Lors des fouilles de l’église de Theux en 1977-1978, a été mis au jour, sous le chœur de l’église actuelle, un édifice qui paraît bien être une chapelle et date de la fin du VIIe s. au plus tard. Cette datation repose sur la découverte, sous son sol, d’objets mérovingiens datés du VIe-VIIe s. : anneau, boucle d’oreille, tesson décoré à la mollette, etc.

Cet édifice est l’agrandissement d’un petit bâtiment (3,6 m. sur 4,8) antérieur, orienté nord-sud. L’agrandissement s’est fait vers l’ouest, de façon à former un édifice dont le plan est tout à fait semblable à celui d’une chapelle chrétienne, avec un chœur plus étroit et une nef plus large (5 x 6 m. environ). Ainsi, le premier bâtiment, devenu après agrandissement la partie la plus étroite de l’ensemble, se trouve orienté vers l’est. Ce qui est caractéristique des églises chrétiennes dont le chœur se situe à l’est.

Deux autres arguments militent en faveur d’une destination chrétienne de ce bâtiment agrandi. Il est situé sous l’église actuelle conformément à la tradition de maintenir le lieu de culte toujours au même endroit, celui du premier oratoire ou chapelle, entouré traditionnellement du cimetière. On a de fait trouvé plusieurs tombes (au moins quatre) autour du bâtiment agrandi et contemporaines de celui-ci. Enfin, il semble que saint Pierre ait été le patron de cette chapelle, patronage caractéristique des premières églises. En résumé : le plan, l’agrandissement vers l’ouest pour que le chœur soit à l’est, la succession au même endroit des édifices du culte, la présence d’un cimetière et le patronage de saint Pierre, tous ces arguments convergent : nous avons affaire à une chapelle chrétienne.

Pourquoi une chapelle chrétienne à Theux ?

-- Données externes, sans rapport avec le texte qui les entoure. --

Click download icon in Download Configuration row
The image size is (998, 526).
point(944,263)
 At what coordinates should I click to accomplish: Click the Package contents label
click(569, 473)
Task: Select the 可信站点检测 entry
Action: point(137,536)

On sait qu’aux Ve-VIe s., un cimetière mérovingien existe ; des épées, des fers de lance et des poteries de cette époque ont été découverts dans un terrain situé entre Theux et Juslenville. Au VIIe s., à l’époque de la chapelle avec son cimetière environnant, on est assuré d’une certaine population et d’une continuité d’habitat sur le site de Theux. On est sous les Mérovingiens et on y trouve sans doute une villa (ci-contre, villa de Houffalize, reconstitution) c’est-à-dire, une grosse exploitation agricole, centre d’un domaine rural, à côté d’une forêt réservée aux chasses et pêches royales et que des forestiers surveillent. Ce domaine appartient au souverain qui, de temps à autre, vient y vivre avec sa suite. Les Mérovingiens n’avaient pas de capitale ; la cour venait épuiser les réserves engrangées dans une villa et chasser le gibier dans la forêt toute proche, puis elle partait vers un autre domaine qu’elle allait épuiser à son tour ; et ainsi de suite.

Le roi a sans doute créé lui-même cette chapelle, d’une part pour les personnes qui habitaient Theux en permanence pour exploiter le domaine, d’autre part pour lui et sa suite lorsqu’ils venaient à Theux.  Il est donc logique qu’autour de cette première église, un cimetière se soit développé. « L’association église-cimetière est l’une des pièces maîtresses de la topographie rurale et urbaine au Moyen Âge. »[1] Il en ainsi à Theux où cette association forme le noyau chrétien primitif à proximité duquel s’étendra le bourg.


*Nous reprenons pour tout ceci : Paul BERTHOLET, Évolution de la paroisse primitive de Theux, Conférence donnée à Becco, 30/09/2003

[1] Gilbert HOSSEY, Les rites mortuaires au Moyen Âge révélés par les fouilles d’église, in Les vivants et leurs morts, Musée de Piconrue, Bastogne, 1989, p. 67.